• Activity:
Reproduce the material verbatim, starting with the line that contains "The image size is (1024, 1024)." and going on through the line that contains "The image size is (736, 686).", with both of those lines included.

• Recorded data:
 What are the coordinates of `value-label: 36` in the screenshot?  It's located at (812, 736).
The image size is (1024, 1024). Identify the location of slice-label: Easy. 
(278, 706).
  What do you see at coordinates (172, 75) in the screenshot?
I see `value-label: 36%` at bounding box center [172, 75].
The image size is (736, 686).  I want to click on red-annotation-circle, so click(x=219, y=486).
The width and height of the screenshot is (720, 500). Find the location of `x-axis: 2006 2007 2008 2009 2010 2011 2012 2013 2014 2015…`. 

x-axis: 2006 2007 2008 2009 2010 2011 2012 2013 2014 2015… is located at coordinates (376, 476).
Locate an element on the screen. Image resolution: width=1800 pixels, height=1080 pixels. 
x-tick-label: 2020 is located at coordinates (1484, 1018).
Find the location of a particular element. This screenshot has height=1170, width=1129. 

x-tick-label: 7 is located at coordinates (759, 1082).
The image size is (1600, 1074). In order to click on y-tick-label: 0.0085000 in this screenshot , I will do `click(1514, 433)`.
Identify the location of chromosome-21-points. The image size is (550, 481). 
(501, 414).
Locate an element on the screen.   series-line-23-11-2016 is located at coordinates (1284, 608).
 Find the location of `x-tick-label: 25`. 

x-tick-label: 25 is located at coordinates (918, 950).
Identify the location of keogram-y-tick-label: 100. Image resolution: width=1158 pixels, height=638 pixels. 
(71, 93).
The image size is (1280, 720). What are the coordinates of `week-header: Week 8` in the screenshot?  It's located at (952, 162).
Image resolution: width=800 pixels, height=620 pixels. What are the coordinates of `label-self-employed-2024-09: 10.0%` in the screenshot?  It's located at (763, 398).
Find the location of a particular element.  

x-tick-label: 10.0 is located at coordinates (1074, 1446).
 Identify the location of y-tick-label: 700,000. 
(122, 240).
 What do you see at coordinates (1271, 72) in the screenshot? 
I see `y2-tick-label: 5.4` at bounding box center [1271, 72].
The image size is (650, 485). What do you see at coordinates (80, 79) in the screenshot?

• Result:
The image size is (1024, 1024). Identify the location of slice-label: Easy. 
(278, 706).
  What do you see at coordinates (172, 75) in the screenshot?
I see `value-label: 36%` at bounding box center [172, 75].
The image size is (736, 686).  I want to click on red-annotation-circle, so click(x=219, y=486).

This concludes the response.